### GIVEN EXERCISE
Please update the records starting with the line that contains "You are a computer-use agent. 1280x775" and going on through the line that contains "This screenshot has width=1021, height=649.", replacing "share icon" with "share button" and keeping everything else unchanged. Return only those lines, without the pictures.

### TASK DATA
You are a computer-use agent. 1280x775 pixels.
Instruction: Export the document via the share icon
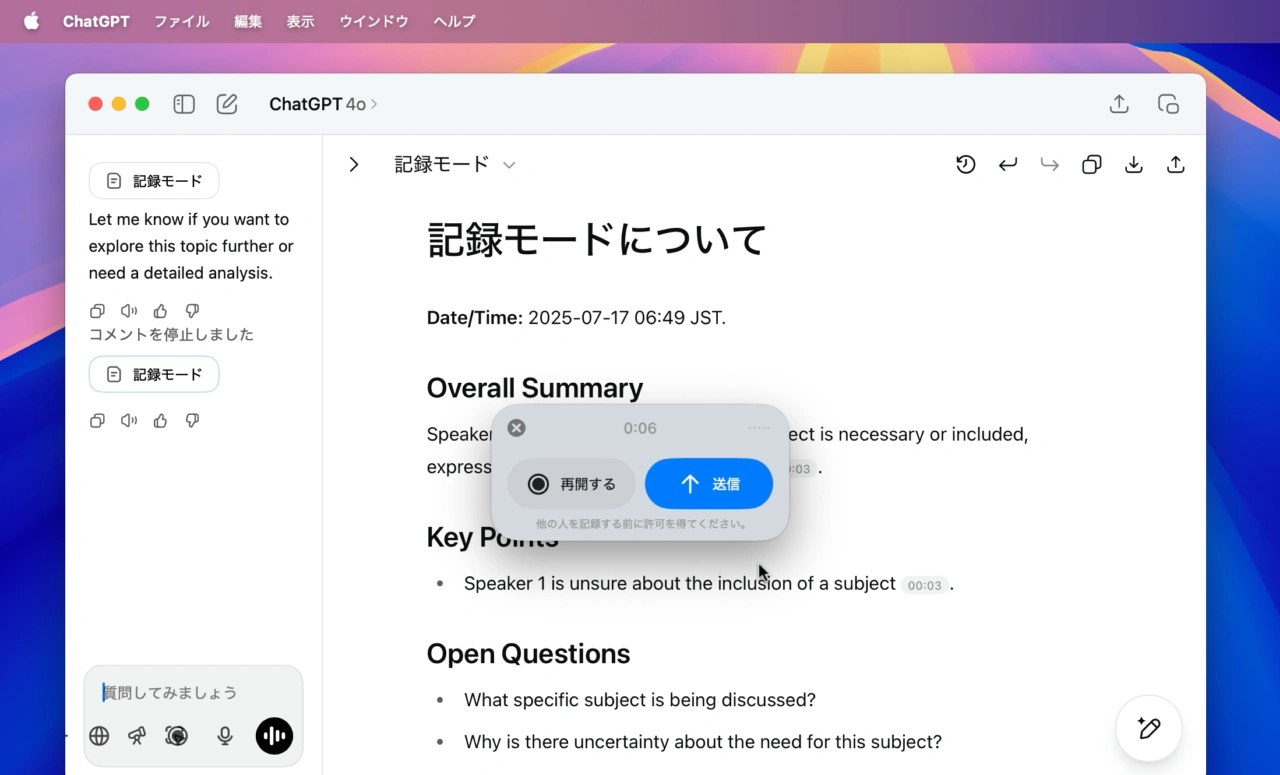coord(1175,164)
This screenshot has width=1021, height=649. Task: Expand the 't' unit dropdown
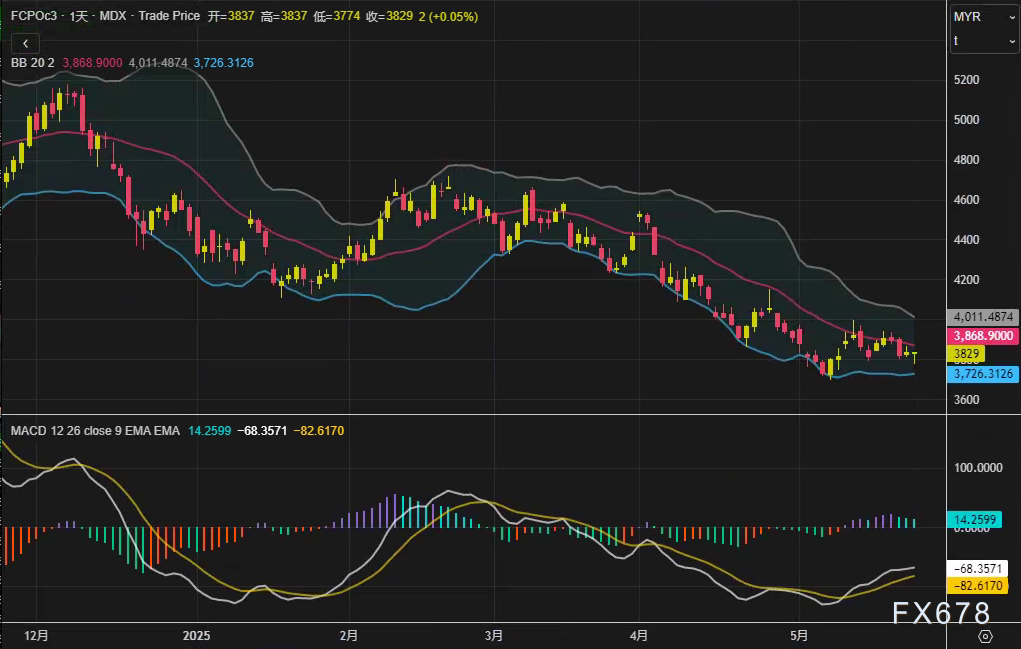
* * *
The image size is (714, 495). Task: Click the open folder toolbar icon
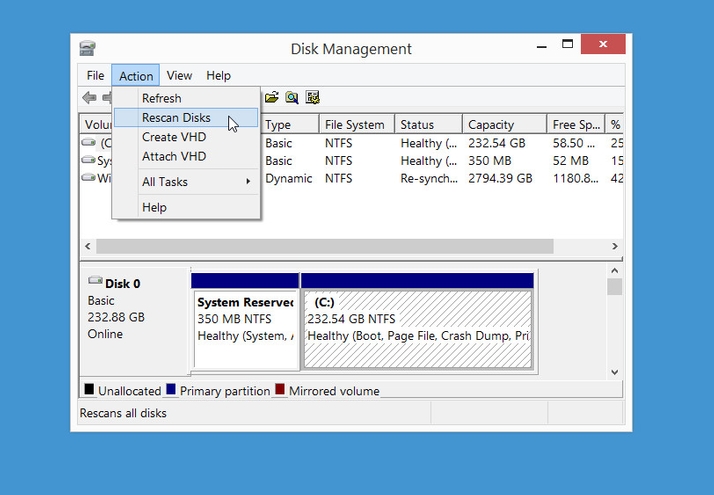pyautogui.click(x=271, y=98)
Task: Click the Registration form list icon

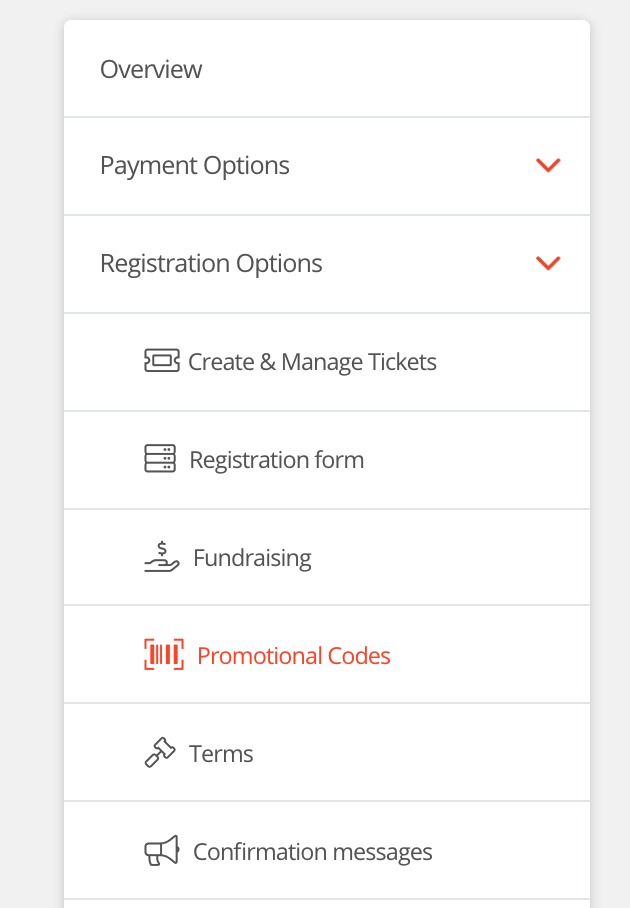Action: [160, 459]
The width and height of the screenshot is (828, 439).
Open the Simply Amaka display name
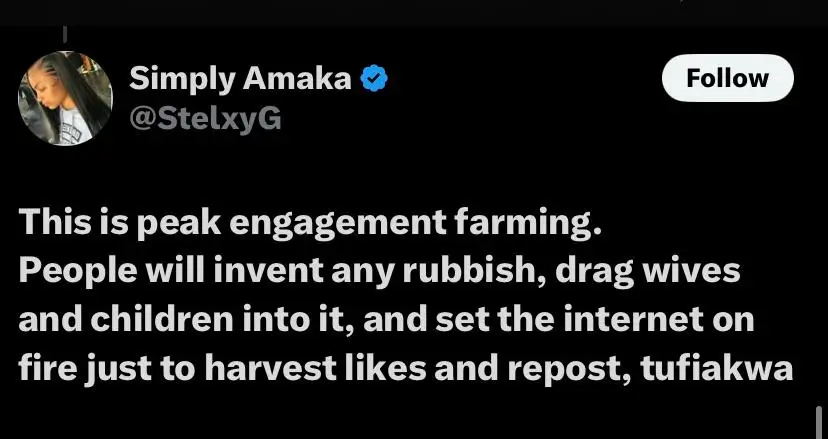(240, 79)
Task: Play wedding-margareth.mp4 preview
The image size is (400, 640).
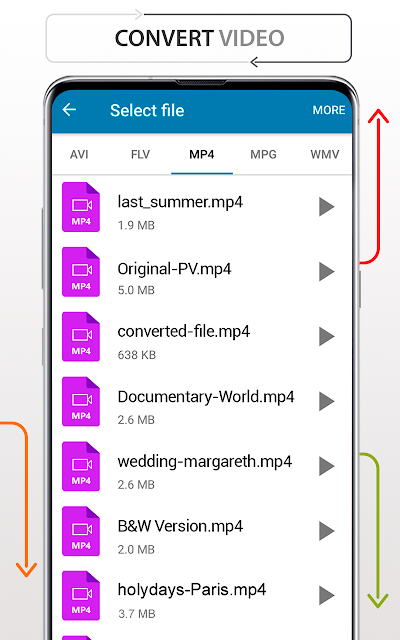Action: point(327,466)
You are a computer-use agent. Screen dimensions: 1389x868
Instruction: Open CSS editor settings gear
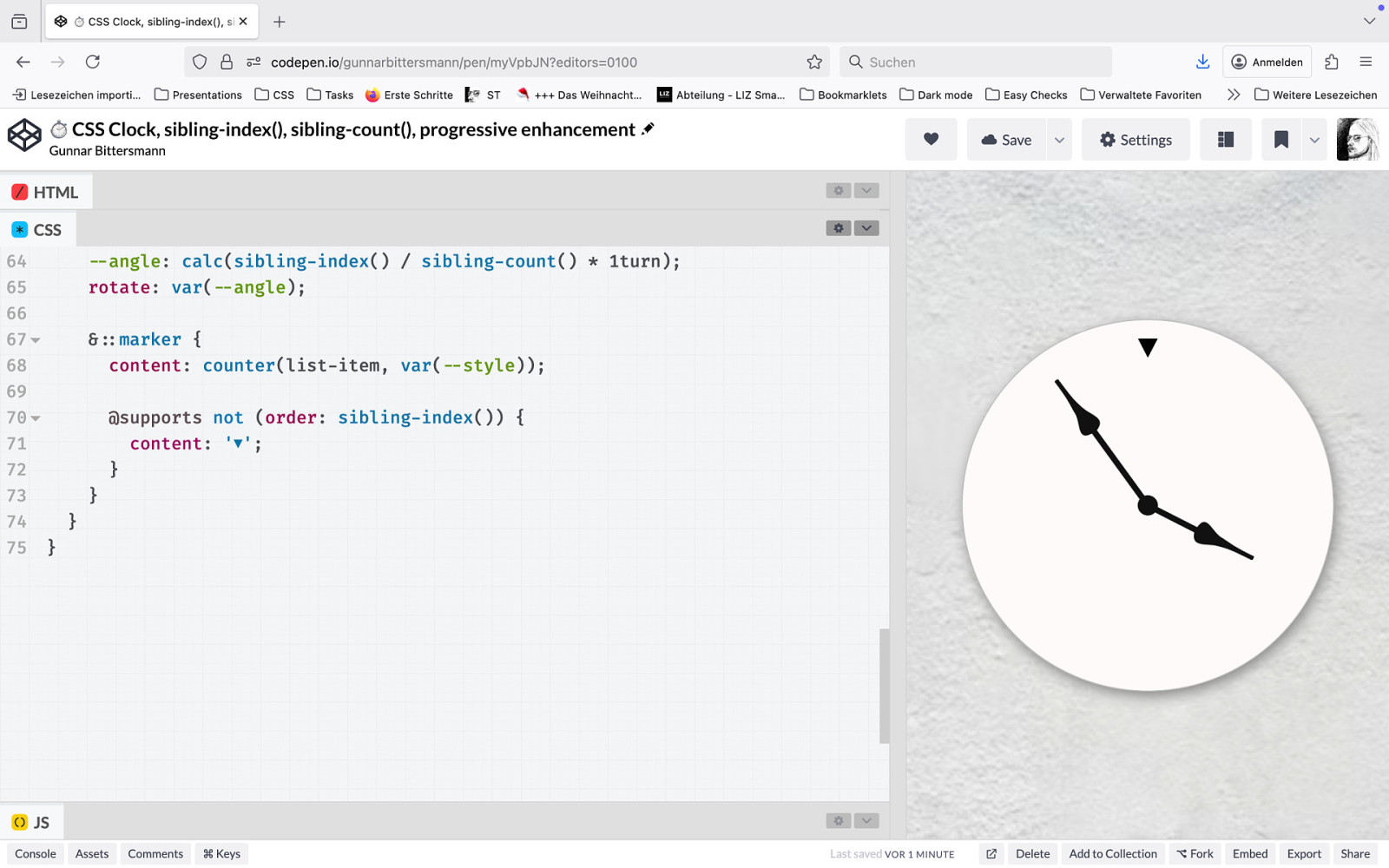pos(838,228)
* * *
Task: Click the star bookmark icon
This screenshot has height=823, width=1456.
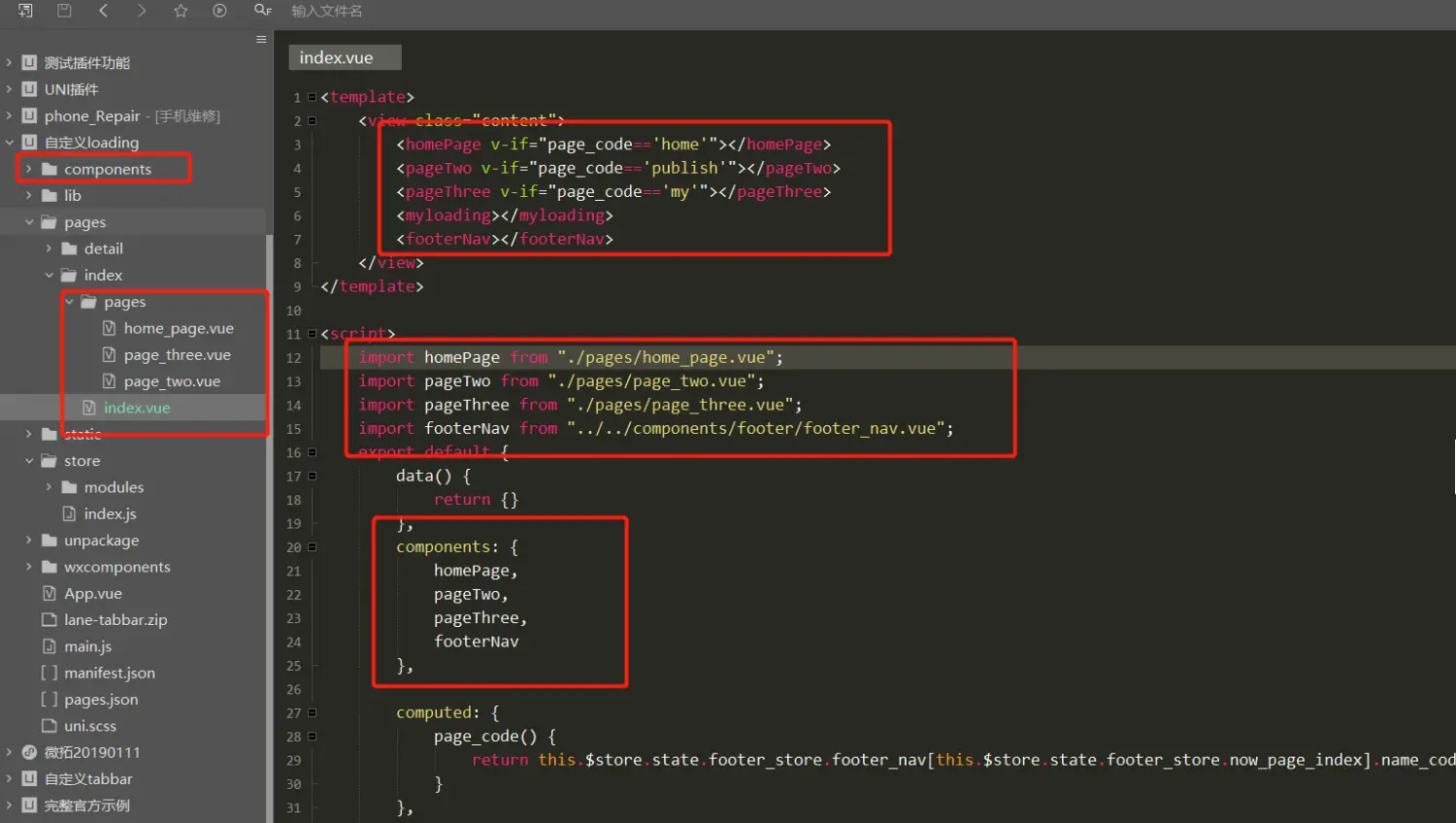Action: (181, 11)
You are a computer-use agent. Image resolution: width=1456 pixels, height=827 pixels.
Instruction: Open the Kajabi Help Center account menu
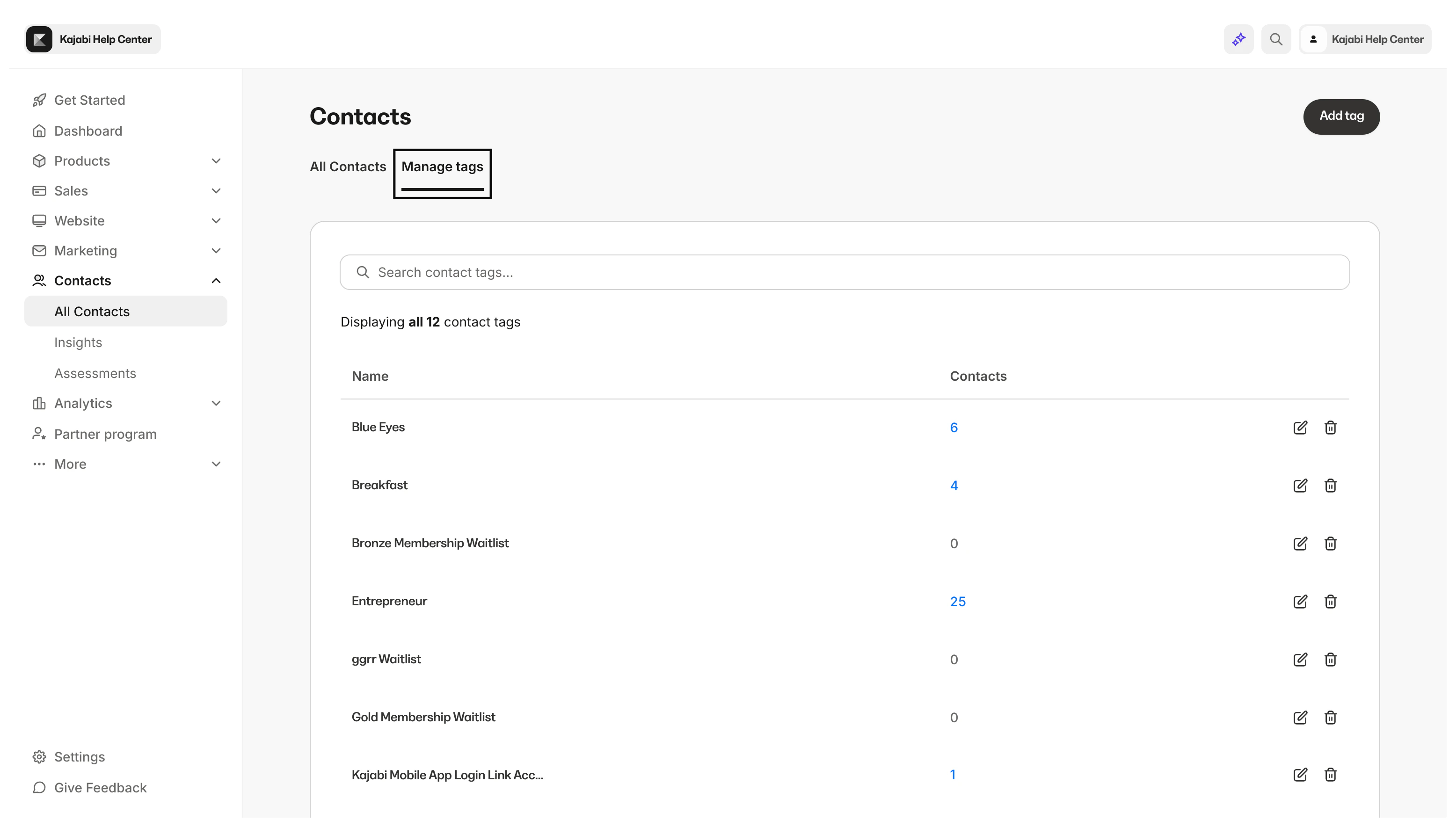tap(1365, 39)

### TASK RESULT
You are a computer-use agent. 1280x775 pixels.
Instruction: Export the document via the share button
coord(1175,164)
This screenshot has width=1021, height=649. Task: Expand the 't' unit dropdown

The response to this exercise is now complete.